▸ **Extracted information**
····················

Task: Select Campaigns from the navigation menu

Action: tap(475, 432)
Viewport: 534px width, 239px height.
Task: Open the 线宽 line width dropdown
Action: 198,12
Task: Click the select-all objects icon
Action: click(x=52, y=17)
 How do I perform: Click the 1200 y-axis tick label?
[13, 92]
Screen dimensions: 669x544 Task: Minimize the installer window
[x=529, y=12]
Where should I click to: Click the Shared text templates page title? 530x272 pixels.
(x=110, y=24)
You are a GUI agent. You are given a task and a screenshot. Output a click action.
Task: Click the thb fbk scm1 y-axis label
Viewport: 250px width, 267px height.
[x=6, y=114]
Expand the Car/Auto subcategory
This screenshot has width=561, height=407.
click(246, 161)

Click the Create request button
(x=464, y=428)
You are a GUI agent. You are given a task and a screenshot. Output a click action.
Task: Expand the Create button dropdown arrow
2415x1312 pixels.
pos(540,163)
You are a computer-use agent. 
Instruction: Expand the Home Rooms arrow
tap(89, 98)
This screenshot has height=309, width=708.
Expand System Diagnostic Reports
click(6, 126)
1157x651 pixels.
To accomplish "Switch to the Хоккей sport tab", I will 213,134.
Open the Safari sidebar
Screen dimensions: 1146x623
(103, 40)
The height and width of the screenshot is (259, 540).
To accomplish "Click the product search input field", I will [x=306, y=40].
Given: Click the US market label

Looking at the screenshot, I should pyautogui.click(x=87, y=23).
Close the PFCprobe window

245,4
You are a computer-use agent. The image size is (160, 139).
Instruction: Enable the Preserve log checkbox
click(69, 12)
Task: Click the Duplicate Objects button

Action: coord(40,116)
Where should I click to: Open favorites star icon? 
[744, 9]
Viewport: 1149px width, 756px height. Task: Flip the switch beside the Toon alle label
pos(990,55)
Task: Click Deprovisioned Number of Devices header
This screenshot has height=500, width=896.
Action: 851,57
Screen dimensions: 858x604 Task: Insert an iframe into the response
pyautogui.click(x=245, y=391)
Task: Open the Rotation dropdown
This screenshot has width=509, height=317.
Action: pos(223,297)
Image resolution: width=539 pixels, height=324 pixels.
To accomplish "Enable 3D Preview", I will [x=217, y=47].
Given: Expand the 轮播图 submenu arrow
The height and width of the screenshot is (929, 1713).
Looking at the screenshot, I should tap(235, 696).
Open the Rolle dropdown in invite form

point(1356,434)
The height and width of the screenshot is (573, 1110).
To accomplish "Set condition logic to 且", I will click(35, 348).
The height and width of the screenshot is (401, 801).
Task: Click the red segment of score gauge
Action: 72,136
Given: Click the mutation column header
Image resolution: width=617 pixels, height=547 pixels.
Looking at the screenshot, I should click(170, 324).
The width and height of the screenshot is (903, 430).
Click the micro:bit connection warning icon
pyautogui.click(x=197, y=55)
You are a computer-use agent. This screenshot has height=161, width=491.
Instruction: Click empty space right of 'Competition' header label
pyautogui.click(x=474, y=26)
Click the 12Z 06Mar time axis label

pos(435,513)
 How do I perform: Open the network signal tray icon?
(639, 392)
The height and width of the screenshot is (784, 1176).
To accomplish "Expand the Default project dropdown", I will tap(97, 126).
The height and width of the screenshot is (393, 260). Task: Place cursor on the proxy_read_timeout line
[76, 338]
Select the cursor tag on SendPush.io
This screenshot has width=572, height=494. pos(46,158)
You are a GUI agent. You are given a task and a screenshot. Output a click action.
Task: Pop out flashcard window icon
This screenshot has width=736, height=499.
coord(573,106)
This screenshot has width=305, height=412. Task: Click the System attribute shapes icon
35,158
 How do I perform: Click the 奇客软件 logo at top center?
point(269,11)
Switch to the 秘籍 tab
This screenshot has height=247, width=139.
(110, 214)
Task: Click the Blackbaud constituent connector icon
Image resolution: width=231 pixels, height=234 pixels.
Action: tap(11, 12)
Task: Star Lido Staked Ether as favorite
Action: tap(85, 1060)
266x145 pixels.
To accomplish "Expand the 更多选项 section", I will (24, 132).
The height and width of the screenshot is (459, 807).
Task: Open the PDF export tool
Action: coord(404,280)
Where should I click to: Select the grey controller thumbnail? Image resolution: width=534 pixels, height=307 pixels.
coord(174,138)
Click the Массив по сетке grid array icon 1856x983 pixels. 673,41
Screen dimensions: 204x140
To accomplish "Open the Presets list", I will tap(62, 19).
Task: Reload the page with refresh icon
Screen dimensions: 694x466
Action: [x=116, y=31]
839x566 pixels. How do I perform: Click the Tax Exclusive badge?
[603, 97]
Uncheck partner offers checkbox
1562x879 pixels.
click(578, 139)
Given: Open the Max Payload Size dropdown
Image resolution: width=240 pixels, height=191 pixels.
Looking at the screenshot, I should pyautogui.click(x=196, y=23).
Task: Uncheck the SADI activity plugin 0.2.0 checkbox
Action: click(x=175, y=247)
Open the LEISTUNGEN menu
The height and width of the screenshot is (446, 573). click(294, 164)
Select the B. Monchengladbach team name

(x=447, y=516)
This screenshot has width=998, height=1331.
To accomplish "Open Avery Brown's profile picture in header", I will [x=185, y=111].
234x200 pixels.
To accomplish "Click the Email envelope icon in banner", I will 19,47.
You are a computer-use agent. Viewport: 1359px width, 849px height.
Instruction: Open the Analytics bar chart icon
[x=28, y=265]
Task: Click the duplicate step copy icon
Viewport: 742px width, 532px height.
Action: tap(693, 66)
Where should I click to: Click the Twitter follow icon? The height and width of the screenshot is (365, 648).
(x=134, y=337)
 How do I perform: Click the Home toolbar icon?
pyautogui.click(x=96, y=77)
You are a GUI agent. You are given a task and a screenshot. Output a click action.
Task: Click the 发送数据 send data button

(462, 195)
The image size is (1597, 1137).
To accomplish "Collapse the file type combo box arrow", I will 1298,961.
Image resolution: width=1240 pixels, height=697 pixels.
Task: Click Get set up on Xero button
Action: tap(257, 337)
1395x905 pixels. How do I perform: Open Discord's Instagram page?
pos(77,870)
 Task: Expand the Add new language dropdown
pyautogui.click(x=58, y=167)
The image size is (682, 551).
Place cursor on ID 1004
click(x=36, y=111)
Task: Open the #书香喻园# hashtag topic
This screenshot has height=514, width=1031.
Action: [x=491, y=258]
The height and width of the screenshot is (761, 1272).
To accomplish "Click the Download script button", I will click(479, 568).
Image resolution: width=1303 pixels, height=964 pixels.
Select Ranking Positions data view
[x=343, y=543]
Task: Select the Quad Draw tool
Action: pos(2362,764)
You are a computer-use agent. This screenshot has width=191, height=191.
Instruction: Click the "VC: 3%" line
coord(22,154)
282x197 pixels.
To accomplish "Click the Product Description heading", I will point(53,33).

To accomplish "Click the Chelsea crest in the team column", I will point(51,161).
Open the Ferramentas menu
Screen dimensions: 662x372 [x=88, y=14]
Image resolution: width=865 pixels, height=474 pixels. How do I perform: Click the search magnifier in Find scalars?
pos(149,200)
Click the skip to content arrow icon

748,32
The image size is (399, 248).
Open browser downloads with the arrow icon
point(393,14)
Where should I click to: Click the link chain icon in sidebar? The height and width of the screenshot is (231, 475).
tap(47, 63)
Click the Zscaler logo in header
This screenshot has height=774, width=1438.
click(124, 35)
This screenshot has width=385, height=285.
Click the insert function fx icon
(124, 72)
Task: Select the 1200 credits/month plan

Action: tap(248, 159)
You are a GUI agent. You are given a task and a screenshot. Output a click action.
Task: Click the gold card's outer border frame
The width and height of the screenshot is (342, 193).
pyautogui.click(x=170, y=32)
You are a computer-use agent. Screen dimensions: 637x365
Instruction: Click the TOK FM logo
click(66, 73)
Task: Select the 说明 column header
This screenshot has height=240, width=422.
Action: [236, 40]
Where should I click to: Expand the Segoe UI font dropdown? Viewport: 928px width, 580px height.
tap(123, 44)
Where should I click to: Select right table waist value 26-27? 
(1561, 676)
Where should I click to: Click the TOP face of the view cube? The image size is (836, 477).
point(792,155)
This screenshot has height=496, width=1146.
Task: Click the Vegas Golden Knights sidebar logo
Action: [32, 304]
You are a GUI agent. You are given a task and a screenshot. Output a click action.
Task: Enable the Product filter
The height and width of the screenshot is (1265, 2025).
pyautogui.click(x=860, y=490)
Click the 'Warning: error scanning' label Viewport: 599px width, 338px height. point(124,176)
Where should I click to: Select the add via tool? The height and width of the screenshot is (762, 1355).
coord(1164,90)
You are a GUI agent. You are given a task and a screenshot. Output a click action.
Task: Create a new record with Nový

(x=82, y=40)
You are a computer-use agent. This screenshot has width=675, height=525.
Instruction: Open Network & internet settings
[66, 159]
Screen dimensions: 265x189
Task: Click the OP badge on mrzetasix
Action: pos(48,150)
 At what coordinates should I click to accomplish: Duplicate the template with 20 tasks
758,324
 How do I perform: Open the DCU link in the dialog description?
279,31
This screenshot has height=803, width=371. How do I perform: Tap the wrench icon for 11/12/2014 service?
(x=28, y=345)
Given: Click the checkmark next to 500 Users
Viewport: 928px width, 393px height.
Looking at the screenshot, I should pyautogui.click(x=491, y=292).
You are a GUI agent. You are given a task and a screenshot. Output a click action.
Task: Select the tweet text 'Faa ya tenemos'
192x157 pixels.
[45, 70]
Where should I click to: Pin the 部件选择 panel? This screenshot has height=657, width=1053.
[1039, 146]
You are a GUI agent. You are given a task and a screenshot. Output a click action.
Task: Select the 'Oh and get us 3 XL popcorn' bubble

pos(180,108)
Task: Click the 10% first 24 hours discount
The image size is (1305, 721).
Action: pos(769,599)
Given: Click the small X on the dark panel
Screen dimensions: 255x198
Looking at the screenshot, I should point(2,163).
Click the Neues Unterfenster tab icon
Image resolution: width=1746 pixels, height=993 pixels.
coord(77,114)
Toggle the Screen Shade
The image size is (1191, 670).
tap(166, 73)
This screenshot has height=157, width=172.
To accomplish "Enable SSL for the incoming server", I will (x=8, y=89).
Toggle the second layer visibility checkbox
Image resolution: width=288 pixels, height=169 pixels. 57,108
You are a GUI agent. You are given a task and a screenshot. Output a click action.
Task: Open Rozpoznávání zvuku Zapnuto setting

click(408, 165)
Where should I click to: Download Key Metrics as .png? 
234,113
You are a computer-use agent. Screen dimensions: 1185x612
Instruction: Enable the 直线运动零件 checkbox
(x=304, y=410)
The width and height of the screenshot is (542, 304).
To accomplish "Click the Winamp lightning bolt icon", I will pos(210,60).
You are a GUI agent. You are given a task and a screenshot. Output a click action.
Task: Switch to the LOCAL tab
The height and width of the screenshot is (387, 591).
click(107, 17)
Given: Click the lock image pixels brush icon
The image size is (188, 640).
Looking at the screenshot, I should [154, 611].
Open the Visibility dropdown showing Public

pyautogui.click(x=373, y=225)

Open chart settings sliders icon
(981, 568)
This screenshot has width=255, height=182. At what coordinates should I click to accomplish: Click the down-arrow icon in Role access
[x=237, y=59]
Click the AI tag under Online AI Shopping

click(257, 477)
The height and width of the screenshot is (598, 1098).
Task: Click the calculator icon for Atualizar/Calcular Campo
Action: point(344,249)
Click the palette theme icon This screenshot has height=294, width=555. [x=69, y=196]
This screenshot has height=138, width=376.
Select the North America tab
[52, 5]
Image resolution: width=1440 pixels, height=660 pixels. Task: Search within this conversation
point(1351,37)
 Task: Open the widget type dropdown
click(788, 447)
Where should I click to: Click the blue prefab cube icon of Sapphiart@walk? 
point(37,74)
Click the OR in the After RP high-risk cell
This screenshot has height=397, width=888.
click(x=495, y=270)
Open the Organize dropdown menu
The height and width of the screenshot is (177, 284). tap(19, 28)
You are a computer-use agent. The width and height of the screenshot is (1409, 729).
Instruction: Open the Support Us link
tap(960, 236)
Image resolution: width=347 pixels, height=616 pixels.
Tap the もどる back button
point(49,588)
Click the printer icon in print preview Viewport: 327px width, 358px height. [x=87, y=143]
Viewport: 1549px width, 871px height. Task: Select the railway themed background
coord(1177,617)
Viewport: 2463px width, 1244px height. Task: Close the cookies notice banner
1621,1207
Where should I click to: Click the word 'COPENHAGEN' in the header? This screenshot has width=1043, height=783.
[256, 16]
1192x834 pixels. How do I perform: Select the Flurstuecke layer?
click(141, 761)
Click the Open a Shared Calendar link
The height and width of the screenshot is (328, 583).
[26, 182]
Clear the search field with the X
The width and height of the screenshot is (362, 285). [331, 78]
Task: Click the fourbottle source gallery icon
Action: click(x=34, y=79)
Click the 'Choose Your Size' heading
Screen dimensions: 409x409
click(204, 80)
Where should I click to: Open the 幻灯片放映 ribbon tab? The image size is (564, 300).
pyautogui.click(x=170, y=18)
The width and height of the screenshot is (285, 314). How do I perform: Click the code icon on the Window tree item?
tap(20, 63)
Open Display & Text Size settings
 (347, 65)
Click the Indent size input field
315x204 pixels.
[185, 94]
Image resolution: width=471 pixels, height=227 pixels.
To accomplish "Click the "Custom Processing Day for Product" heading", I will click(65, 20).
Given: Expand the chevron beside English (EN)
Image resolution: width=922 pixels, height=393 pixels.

····················

Extract each line of the data above that contains the word "chart".

Instruction: Open the Analytics bar chart icon
Open chart settings sliders icon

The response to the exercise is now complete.